A = zeros(nx,ny);   //creating a matrix of zeros   
for i = 0:4
  A((1 + 100*i):(nx/10 + 100*i), 1:ny) = 1;   //
replacing the zeros by 1 when the condition is satisfied
end
//imshow(A, []);   //showing the image produced
imwrite(A,'grating_500.png')   //saving the image

  
D. Annulus 
An annulus is the same as a circular aperture, the only difference is that the condition that r<0.7 is changed to 0.4<r<0.7.
Figure 5.  Annulus.


Code for an Annulus:

nx = 500; ny = 500;   //defines the number of elements along x and y
x = linspace(-1,1,nx);   //defines the range
y = linspace(-1,1,ny);
[X,Y] = ndgrid(x,y);   //creates two 2-D arrays of x and y coordinates
r = sqrt(X.^2 + Y.^2);   //note element-per-elementsquaring of X and Y
A = zeros(nx,ny);   //creating a matrix of zeros
A(find(r<0.7 & r>0.4)) = 1;  //replacing the zeros by 1 when the condition 0.4<r<0.7 is satisfied
//imshow(A, []);   //showing the image produced
imwrite(A,'annulus_500.png');   //saving the image


E. Circular Aperture with Graded Transparency(gaussian transparency) 
In this part, the same technique used to create a circular aperture is used. However, this time, instead of replacing the zeros with ones for certain radius r, a gaussian function of the form exp(-r^2) is used where I consider the standard deviation b, as 1 in the original gaussian distribution of exp(-x^2/2*b^2).
 
Figure 6. Circular aperture with gaussian transparency.

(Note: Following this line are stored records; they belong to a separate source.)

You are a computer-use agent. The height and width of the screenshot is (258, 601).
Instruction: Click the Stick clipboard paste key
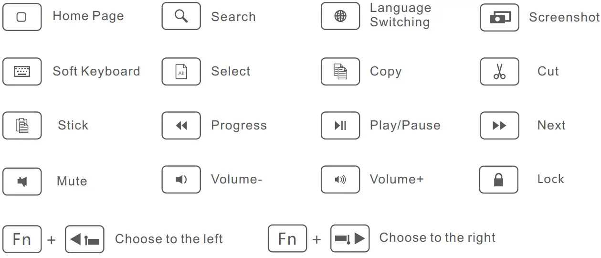[x=22, y=126]
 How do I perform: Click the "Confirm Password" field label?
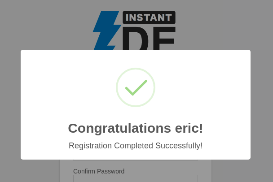(x=99, y=171)
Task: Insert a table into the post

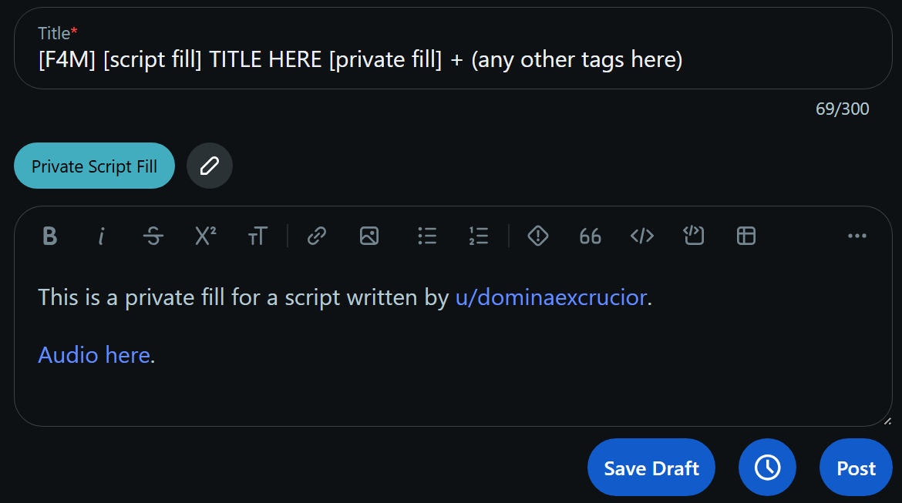Action: [x=746, y=236]
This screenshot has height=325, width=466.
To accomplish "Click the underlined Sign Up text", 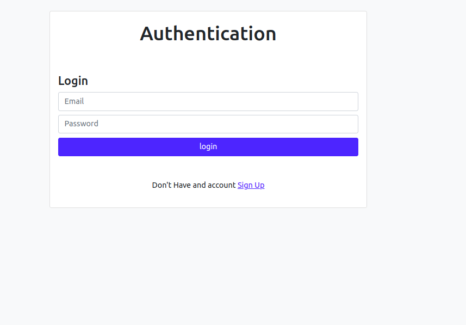I will point(251,185).
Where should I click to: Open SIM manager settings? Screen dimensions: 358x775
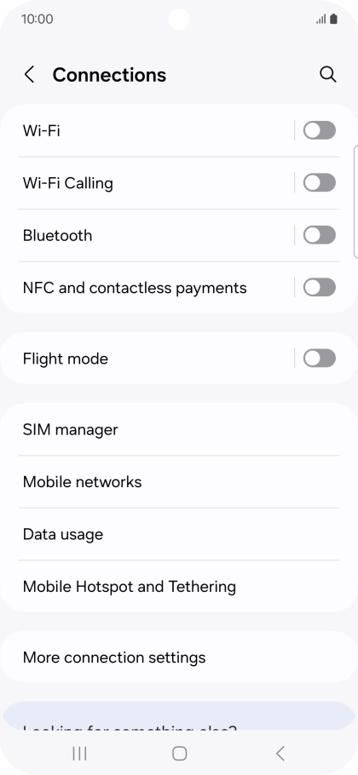179,429
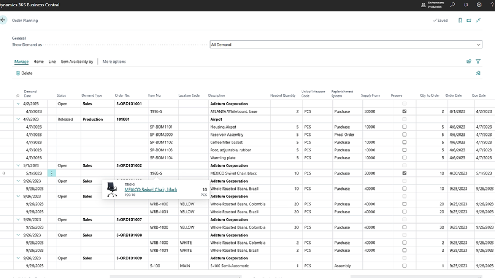This screenshot has height=278, width=495.
Task: Collapse the S-ORD101001 sales order group
Action: tap(18, 103)
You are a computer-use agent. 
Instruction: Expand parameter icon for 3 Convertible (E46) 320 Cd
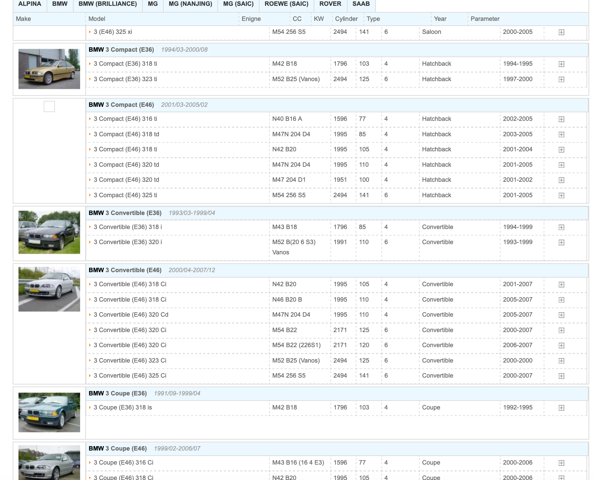pyautogui.click(x=561, y=315)

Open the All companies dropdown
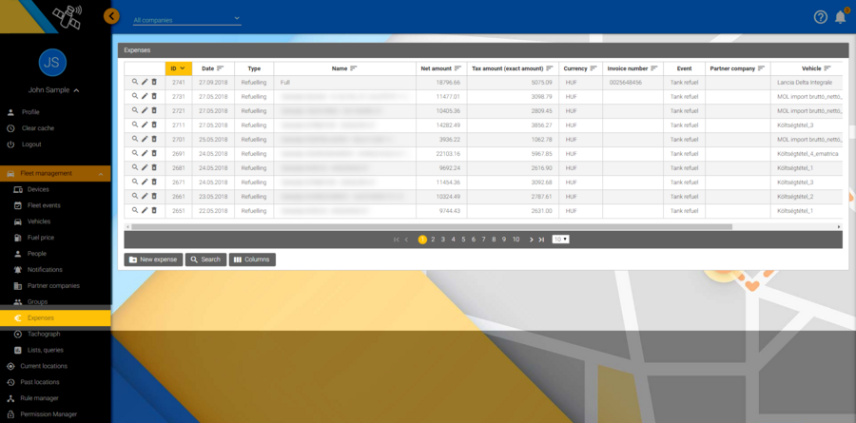point(186,19)
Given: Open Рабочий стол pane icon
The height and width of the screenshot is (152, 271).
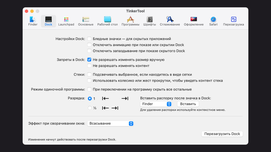Looking at the screenshot, I should coord(107,20).
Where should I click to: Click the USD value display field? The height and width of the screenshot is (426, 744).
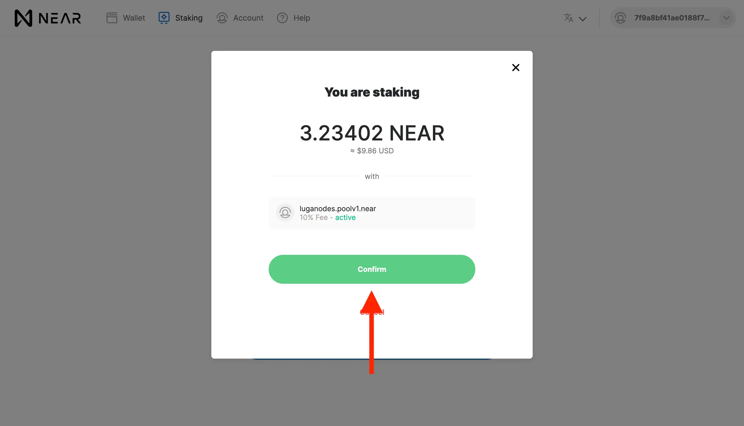tap(372, 150)
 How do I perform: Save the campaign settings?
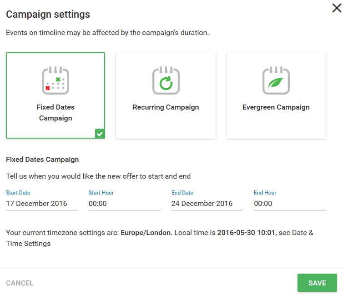(x=317, y=283)
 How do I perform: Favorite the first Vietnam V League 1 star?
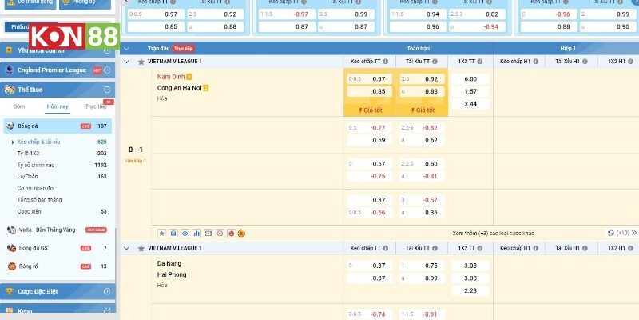(x=141, y=62)
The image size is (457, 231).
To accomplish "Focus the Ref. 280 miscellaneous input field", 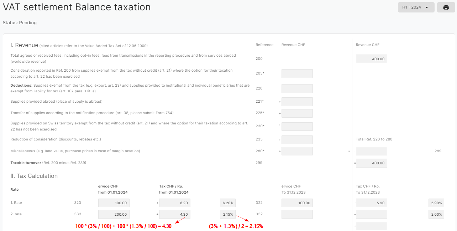I will coord(297,151).
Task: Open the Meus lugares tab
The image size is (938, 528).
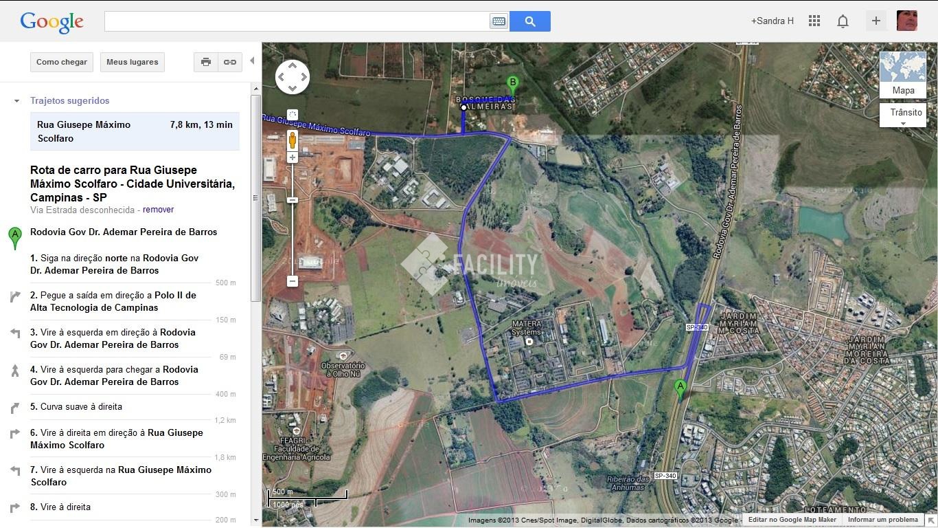Action: pyautogui.click(x=132, y=62)
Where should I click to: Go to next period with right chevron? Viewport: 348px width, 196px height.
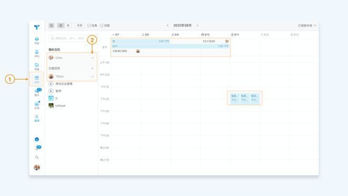198,25
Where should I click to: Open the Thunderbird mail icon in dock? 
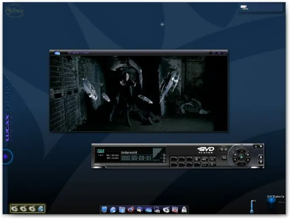click(x=140, y=209)
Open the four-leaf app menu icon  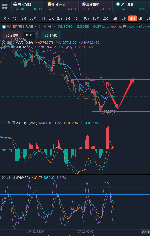[5, 6]
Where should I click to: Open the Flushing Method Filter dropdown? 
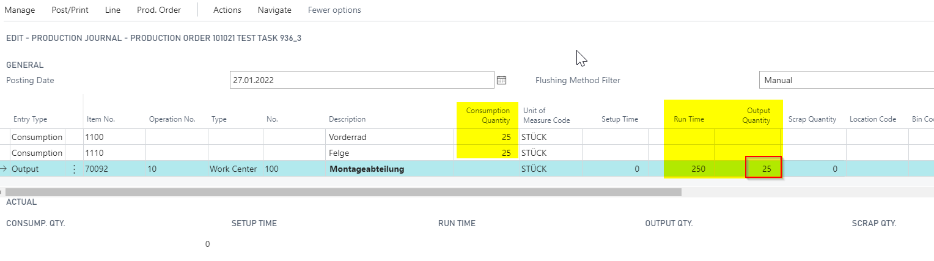(x=846, y=80)
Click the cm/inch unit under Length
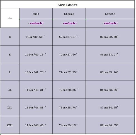The width and height of the screenshot is (136, 135). [x=110, y=23]
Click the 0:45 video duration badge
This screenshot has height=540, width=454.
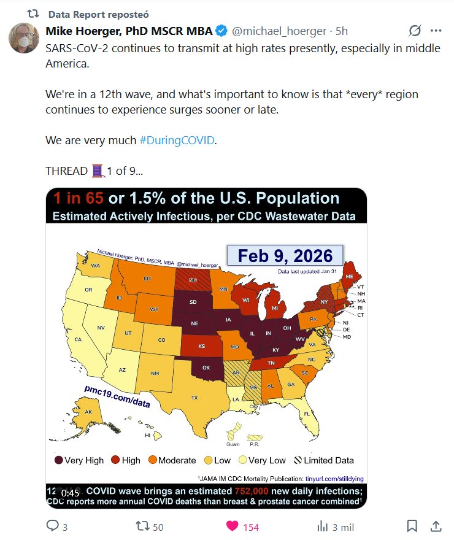click(x=70, y=493)
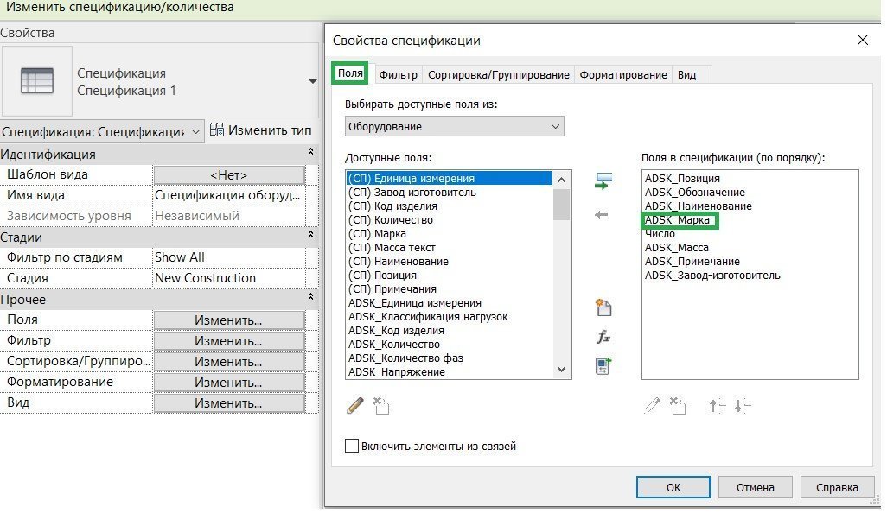The width and height of the screenshot is (887, 513).
Task: Click pencil icon under available fields list
Action: click(354, 405)
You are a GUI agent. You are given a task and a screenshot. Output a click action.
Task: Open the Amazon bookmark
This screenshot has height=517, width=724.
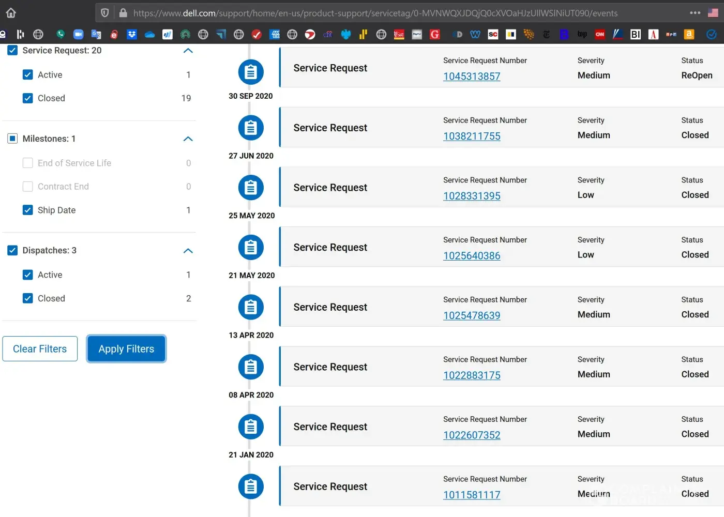(x=689, y=34)
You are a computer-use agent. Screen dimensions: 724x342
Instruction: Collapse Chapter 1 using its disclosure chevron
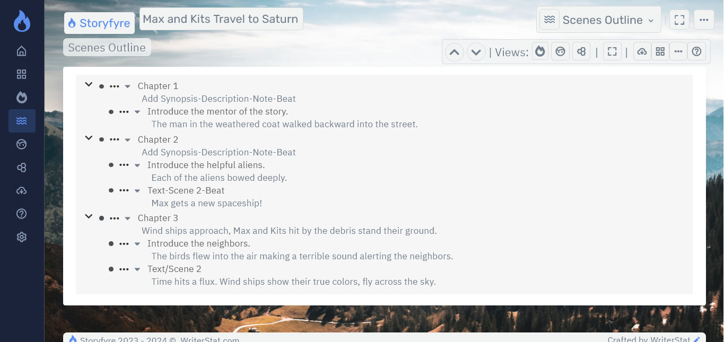coord(89,84)
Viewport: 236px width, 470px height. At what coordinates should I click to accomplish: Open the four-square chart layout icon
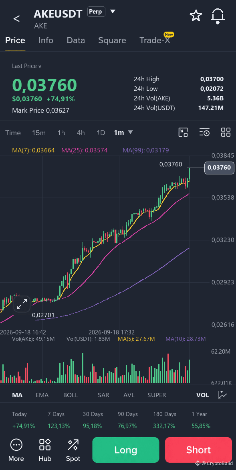click(x=226, y=132)

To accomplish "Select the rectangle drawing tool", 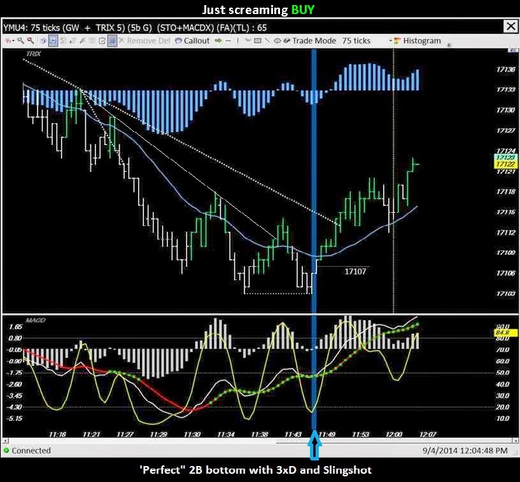I will click(x=258, y=40).
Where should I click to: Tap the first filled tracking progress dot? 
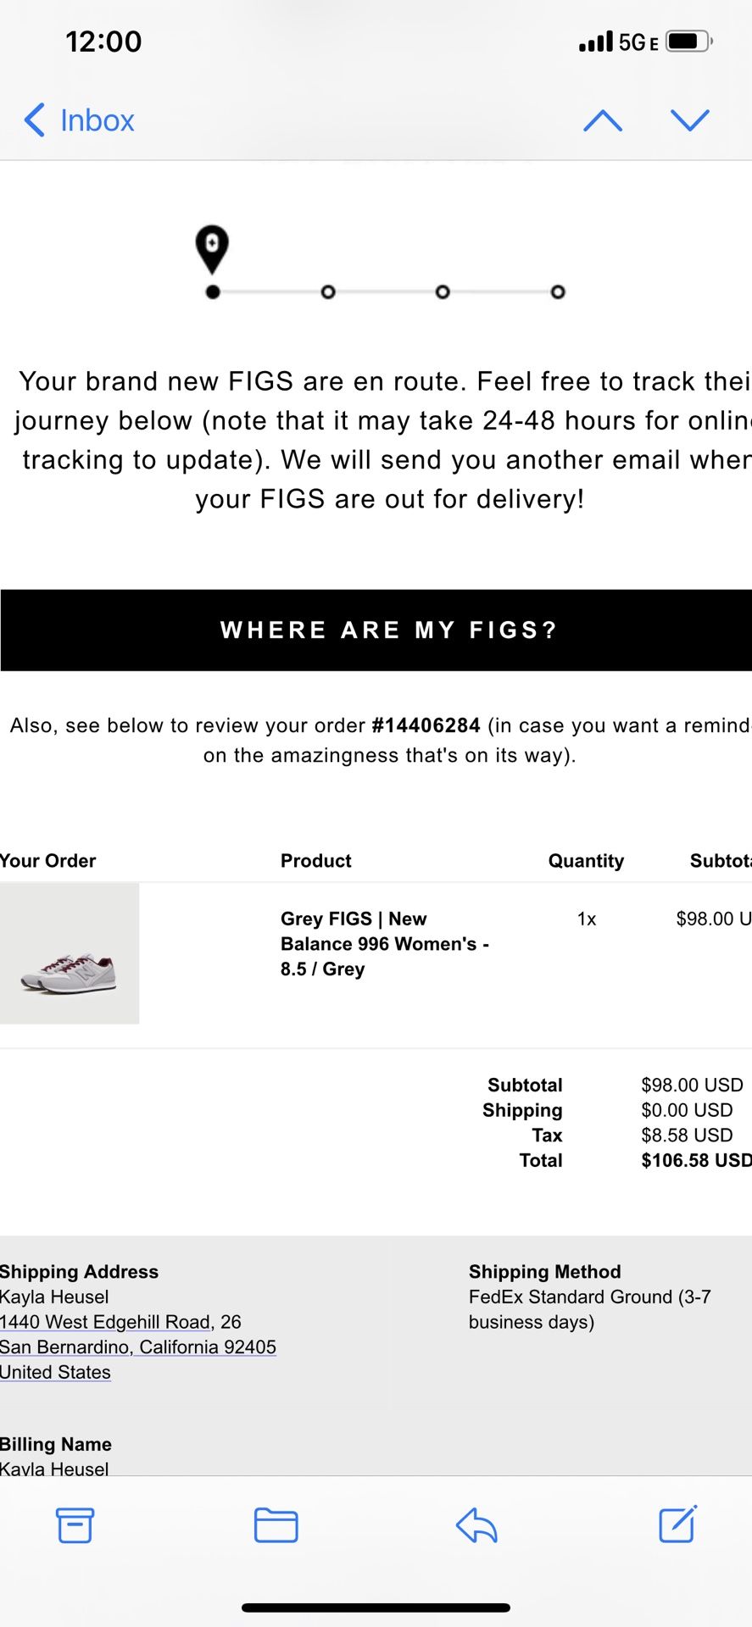(x=213, y=292)
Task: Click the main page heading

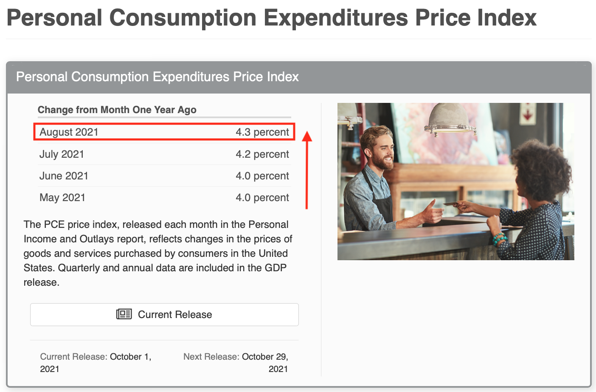Action: 272,18
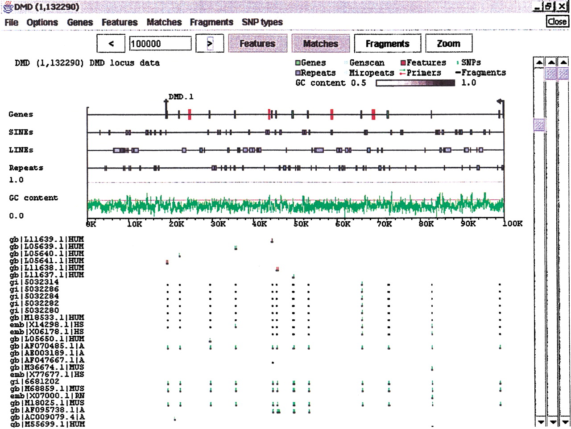Click the Close button below window controls
This screenshot has height=429, width=571.
(x=557, y=21)
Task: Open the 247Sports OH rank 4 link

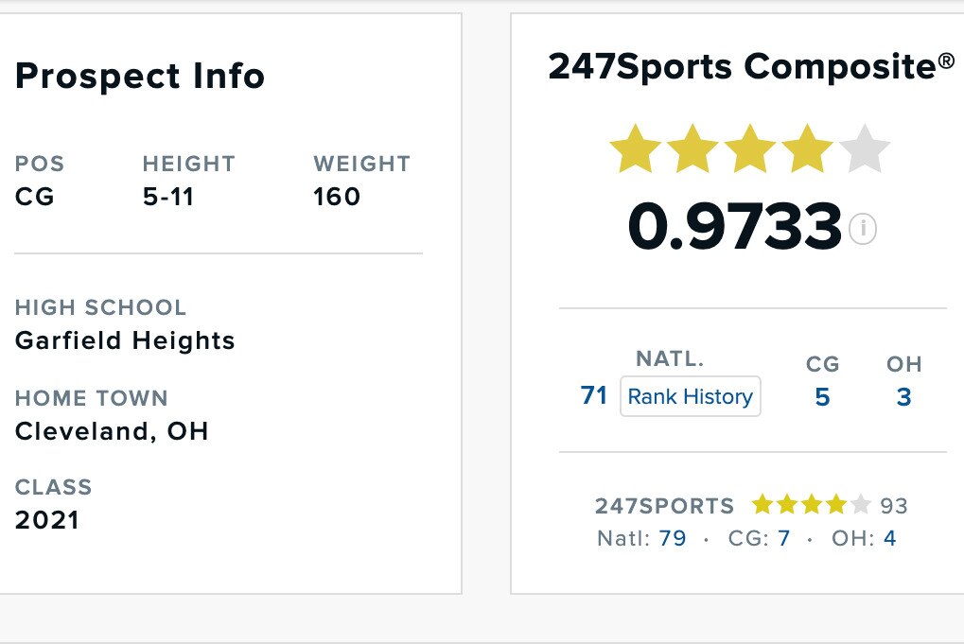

Code for a Circular Aperture with Gaussian Transparency:

nx = 500; ny = 500;   //defines the number of elements along x and y
x = linspace(-1,1,nx);   //defines the range
y = linspace(-1,1,ny);
[X,Y] = ndgrid(x,y);   //creates two 2-D arrays of x and y coordinates
r = sqrt(X.^2 + Y.^2);   //note element-per-elementsquaring of X and Y
A = exp(-10*r.^2);   //operating a gaussian function
//imshow(A, []);   //showing the image produced
imwrite(A,'gaussian_transparency_500.png');   //saving the image


I then created two more images which are often used in real world optical systems, the double slit(figure 7) and a cross slit(figure8).

Figure 7. Double Slit

Figure 8. Cross Slit.

Code for a Double Slit:

nx = 500; ny = 500;   //defines the number of elements along x and y
x = linspace(-1,1,nx);   //defines the range
y = linspace(-1,1,ny);
[X,Y] = ndgrid(x,y);   //creates two 2-D arrays of x and y coordinates

A = zeros(nx,ny);   //creating a matrix of zeros
A(find(Y<-0.1 & Y>-0.2 & X<0.8 & X>-0.8)) = 1;   //replacing the zeros by 1 when the condition is satisfied

A(find(Y<0.2 & Y>0.1 & X<0.8 & X>-0.8)) = 1;
//imshow(A, []);   //showing the image produced
imwrite(A,'double_slit_500.png');   //saving the image


Code for a Cross Slit:

nx = 500; ny = 500;   //defines the number of elements along x and y
x = linspace(-1,1,nx);   //defines the range
y = linspace(-1,1,ny);
[X,Y] = ndgrid(x,y);   //creates two 2-D arrays of x and y coordinates

A = zeros(nx,ny);   //creating a matrix of zeros
A(find(Y<0.1 & Y>-0.1 & X<0.8 & X>-0.8)) = 1;   //replacing the zeros by 1 when the condition is satisfied

A(find(X<0.1 & X>-0.1 & Y<0.8 & Y>-0.8)) = 1;
//imshow(A, []);   //showing the image produced
imwrite(A,'cross_500.png');   //saving the image



In summary, the goals of this activity are to:
  1. Familiarize ourselves with Scilab.
  2. Create codes that can simulate apertures in optical systems using Scilab.
Based on the goals shown above, I would give myself a score of 12. 10 for being able to do the activity alone and creating images which can serve as optical tools in optical systems using the power of Scilab; and a bonus of 2 for taking the initiative of creating additional images for other kinds of apertures.